Echter’Jazz festival

Carte postale

d'Lëtzebuerger Land vom 03.03.2023

En ce jeudi 23 février au soir, le centre-ville d’Echternach est quasiment désert. Sentiment de calme avant la tempête. On y croise uniquement un petit groupe d’anglophones qui semblent découvrir et apprécier les lieux. Parmi eux, Larry Goldings, le génial jazzman américain en pleine tournée européenne qui fait escale au Grand-Duché le temps d’une soirée. Avec son trio, il a enchaîné des concerts en Suède, en Norvège, en Italie, en Autriche et en Allemagne. Dans moins de deux heures, il jouera au Trifolion. Les spectateurs déjà présents ignorent encore la bourrasque à venir. Figure de la scène jazz locale et directeur des lieux de son état, Maxime Bender lance la troisième édition du Echter’Jazz festival. Le centre culturel accueille le dernier rejeton des festivals de jazz du pays. La programmation est ambitieuse et hétéroclite, mixant habilement formations étrangères et autochtones.

Justement, la troupe de Stefano Agostini s’est vu attribuer la lourde tâche de démarrer les festivités. Le contrebassiste et compositeur défend son projet Point Cloud Echo, fruit d’une résidence à Opderschmelz, qu’il avait présenté en mai dernier au festival Like a Jazz Machine et dont on gardait peu de souvenir. Il est toutefois accompagné par une belle brochette de musiciens : Steven Delannoye au saxophone ténor et à la clarinette basse, Thomas Decock à la guitare électrique, Pit Dahm à la batterie, Alex Koo au piano et Jérôme Klein au vibraphone (venu en remplacement de son comparse Pol Belardi). Des premières notes au piano volontairement fausses et une absence d’unisson. Puis des moues dubitatives qui précèdent des regards d’approbation lorsque le groupe trouve son rythme et prend du corps.
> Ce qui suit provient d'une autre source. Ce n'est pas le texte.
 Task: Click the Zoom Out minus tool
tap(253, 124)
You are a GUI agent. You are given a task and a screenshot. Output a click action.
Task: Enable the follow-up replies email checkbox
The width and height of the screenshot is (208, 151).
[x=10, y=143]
La contrebasse est à terre, Agostini a le nez collé à ses machines. Des distorsions sonores et autres crépitements superflus accompagnent les retenues et envolées du pianiste, qui fera un sans-faute. Lorsqu’un faux contact persiste, un spectateur assis au second rang demande à son voisin « c’est fait exprès ça ? ». La troupe se fait ludique lorsque les artistes changent d’instruments pour une parenthèse dispensable. Un chant en chœur vient clore la performance. Il n’y aura pas de rappel.

Arrivent ensuite les têtes d’affiche, Larry Goldings, Peter Bernstein et Bill Stewart. Le trio, adulé à raison par la plupart des magazines spécialisés, s’installe peinard avant de délivrer une performance sans faux pas. Goldings à l’orgue Hammond marche sur l’eau malgré des problèmes techniques manifestes. Entre deux morceaux, il semble demander de l’aide qui n’arrive pas. Qu’à cela ne tienne, il rafistole son clavier et fait comme si de rien n’était. La classe. Bernstein à la guitare et Stewart à la batterie sont professionnels jusqu’au bout des ongles. Le trio enchaîne des reprises de standards signés Burt Bacharach (monstre sacré disparu au début du mois dernier), Antonio Carlos Jobim ou encore Hank Mobley. Larry Goldings aussi à l’aise au micro que derrière son clavier raconte sa balade effectuée quelques heures plus tôt. Il vante Echternach et son aspect de carte postale. L’ambiance est festive à souhait. Un rappel est donné. L’audience en feu en réclame un autre mais le trio ne reviendra pas. Il a respecté sa part du contrat.

Le lendemain le public se prend en pleine face un cocktail détonnant signé Village Zone, comprendre Georg Ruby au piano, Stephan Goldbach à la contrebasse et Daniel Weber à la batterie. La formation s’introduit avec une reprise déroutante de St.Tropez Twist de Peppino di Capri, twist italien désuet métamorphosé en jazz moderne qui sent bon le non-conformisme. Le trio présente grosso modo les morceaux de leur projet Saluti A Peppino. Les gus envoient du lourd. Ils ne se prennent pas au sérieux et en même temps leur musique est honnêtement difficile d’accès, à l’instar des partitions du pianiste, en gros caractères, pleines d’annotations colorées et indéchiffrables pour le commun des mortels. Ils sont rejoints par Sascha Ley dont la présence ne peut être que de bon augure. Elle explose sur une reprise de Ich hab’ noch einen Koffer in Berlin. Là encore, vieille chanson populaire dépoussiérée par la troupe. Elle émeut ensuite avec une adaptation du What are you doing the rest of your life de Michel Legrand. Le festival se poursuit le lendemain, avec succès parait-il. Le centre culturel Trifolion n’a pas à rougir face à ses homologues. Le jazz, sous toutes ses formes, a trouvé un nouveau refuge.